Adira tidak setuju, kepalanya menggeleng pelan, menolak keputusan itu. Ricardo menarik napas dalam, menjauhi Adira beberapa langkah lagi.
“Maaf,” ucapnya dengan suara yang lebih pelan namun penuh ketegasan.
"Aku telah egois membiarkanmu cukup lama di sini."
Adira pun memohon dengan suara lembut, "Sebentar saja, Ricardo, aku mau di sini sebentar lagi."

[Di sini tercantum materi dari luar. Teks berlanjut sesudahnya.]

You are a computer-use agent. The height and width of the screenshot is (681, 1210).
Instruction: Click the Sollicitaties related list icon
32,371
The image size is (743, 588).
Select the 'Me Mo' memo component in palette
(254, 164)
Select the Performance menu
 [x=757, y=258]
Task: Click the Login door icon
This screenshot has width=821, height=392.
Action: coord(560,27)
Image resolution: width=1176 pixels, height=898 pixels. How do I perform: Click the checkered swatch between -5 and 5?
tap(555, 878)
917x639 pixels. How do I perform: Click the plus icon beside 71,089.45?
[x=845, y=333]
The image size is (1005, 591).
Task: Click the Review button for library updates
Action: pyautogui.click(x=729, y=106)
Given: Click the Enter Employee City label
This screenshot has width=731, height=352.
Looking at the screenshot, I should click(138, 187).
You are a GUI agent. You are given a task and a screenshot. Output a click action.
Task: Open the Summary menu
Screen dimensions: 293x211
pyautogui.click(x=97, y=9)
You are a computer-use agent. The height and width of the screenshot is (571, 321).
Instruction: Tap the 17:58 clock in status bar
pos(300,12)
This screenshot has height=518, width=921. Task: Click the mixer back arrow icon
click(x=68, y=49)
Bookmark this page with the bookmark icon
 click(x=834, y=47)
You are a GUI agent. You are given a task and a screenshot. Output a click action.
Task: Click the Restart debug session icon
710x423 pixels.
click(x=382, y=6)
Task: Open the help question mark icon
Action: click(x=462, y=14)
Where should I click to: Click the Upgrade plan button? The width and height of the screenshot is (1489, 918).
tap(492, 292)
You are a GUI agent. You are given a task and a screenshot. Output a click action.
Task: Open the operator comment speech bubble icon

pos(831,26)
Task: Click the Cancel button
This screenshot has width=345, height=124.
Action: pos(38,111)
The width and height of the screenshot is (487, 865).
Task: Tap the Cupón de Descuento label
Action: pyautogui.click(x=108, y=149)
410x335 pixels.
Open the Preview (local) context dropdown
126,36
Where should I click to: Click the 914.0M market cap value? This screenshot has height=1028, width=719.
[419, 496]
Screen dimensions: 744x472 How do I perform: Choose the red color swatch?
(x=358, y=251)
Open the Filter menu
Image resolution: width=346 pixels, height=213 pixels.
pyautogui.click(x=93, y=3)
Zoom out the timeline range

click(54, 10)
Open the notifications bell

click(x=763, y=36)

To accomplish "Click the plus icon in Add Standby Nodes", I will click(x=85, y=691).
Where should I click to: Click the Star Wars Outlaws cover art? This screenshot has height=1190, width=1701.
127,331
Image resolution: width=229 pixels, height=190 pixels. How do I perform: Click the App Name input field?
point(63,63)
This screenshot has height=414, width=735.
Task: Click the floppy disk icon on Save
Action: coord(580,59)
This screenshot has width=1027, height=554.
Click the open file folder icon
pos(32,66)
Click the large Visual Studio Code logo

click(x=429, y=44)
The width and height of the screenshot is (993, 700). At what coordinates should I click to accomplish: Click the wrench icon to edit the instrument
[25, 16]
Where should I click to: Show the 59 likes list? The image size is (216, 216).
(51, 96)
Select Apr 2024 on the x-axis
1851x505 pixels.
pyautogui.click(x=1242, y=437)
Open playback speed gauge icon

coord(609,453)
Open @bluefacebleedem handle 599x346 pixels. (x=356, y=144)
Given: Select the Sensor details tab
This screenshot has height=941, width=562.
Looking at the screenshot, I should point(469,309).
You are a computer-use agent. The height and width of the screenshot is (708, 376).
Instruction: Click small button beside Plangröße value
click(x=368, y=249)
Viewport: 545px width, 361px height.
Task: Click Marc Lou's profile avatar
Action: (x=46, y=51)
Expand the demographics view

Ricardo yang sejak tadi menahan cemas sepanjang perjalanan dari New York ke Tijuana, mengepal tangannya, berusaha menenangkan diri. Dia menunduk, tak mampu langsung menatap Adira.
Namun, Adira tak berhenti, suaranya penuh harap, “Aku masih mau di sini, Ricardo.”
Tiba-tiba, Ricardo yang sudah tak kuat menahan perasaannya, mendorong lembut Adira hingga tubuhnya bersandar ke dinding.
Ricardo mendekat, "Kau tak bisa lebih lama di sini, Adira." katanya.
Matanya menatap lurus ke mata Adira. Tampak kilatan campuran antara rasa sayang dan kepedihan yang mendalam.
"Kau dalam bahaya," lanjutnya dengan suara yang terdengar putus asa, sementara rahangnya semakin mengeras.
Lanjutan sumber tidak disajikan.